Workshop; 2 nd German p53 workshop.; 2019

The p53 target, p21, triggers a DNA replication-associated cell death which is mediated by its interaction with PCNAMaría Belén de la Vega, Sabrina Mansilla, Marina Gonzalez Besteiro, Nicolas Calzetta and Vanesa Gottifredi The cyclin kinase inhibitor p21 is the most responsive target of the p53 tumor suppressor. As such, it is the key effector of the arrest triggered by p53 in the G1 and G2 phases of the cell cycle. We have demonstrated that levels of p21 which are residual for cyclin-dependent kinase inhibition are still sufficient to exert functions unrelated to cell cycle arrest. In fact, within S phase, the ?residual? p21 levels interact with the sliding platform for DNA polymerases, PCNA. Such a PCNA-p21 interaction efficiently prevents the loading of specialized DNA polymerases to PCNA and favors nascent DNA elongation by more processive DNA polymerases.

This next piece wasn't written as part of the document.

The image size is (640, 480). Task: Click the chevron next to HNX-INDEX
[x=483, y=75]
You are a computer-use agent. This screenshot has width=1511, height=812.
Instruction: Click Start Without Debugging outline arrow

Conversely, when cells are UV irradiated and damaged DNA templates accumulate, p21 is degraded in S phase, facilitating DNA replication across DNA lesions in charge of specialized DNA polymerases. The use of a stable version of p21 persistently impairs both the recruitment of specialized DNA polymerases to replication factories and the elongation of nascent DNA, triggering cell death. Moreover, we have identified the minimal version of p21 capable of binding PCNA, preventing the loading of specialized DNA polymerases to DNA and improving UV-triggered cell death. Such a peptide also boosts cancer cell killing after many genotoxins and replication stressing agents that cause accumulation of replication barriers. Hence, the interference of the PCNA interaction with partners such as the specialized DNA polymerases could improve previously approved cancer treatments.